Exercise instructions: In this exercise, print only the lines from the line with "You are a computer-use" to the last line of the data below, inclusive. Any pictures should be left out.

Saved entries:
=== Section Start ===
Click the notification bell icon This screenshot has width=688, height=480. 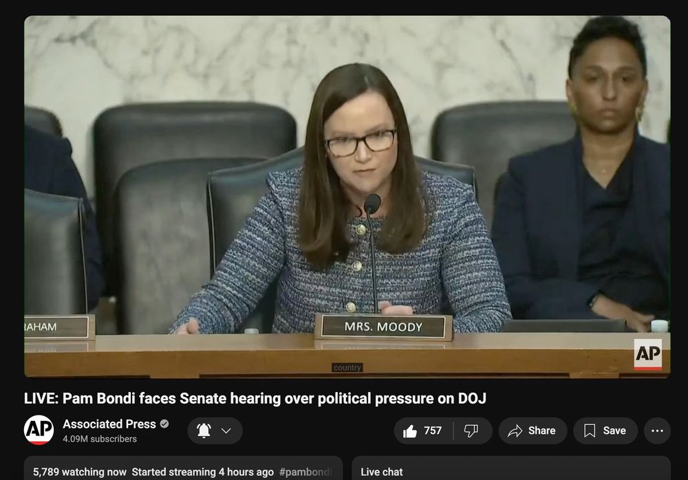pos(204,431)
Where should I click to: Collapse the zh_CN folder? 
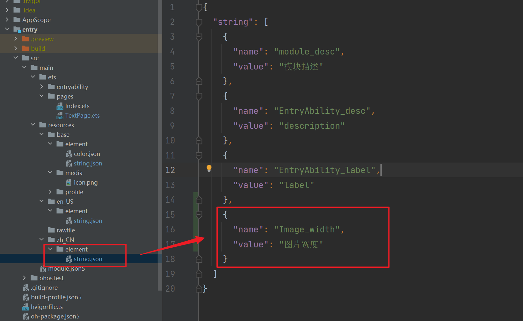click(x=42, y=239)
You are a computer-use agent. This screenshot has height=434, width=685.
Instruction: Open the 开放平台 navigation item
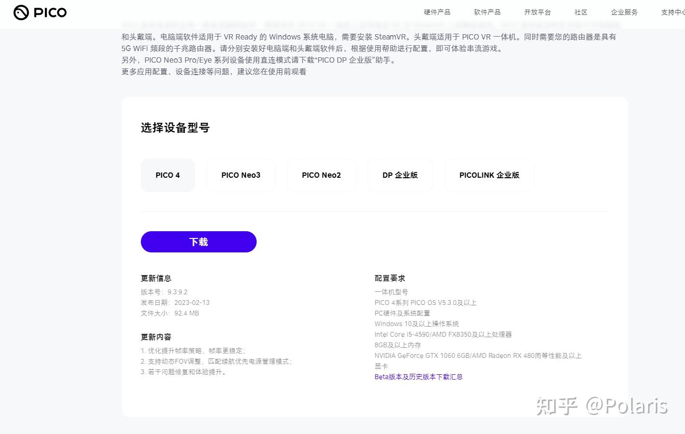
=== Section End ===
Response below:
You are a computer-use agent. This screenshot has height=434, width=685.
Instruction: Open the 开放平台 navigation item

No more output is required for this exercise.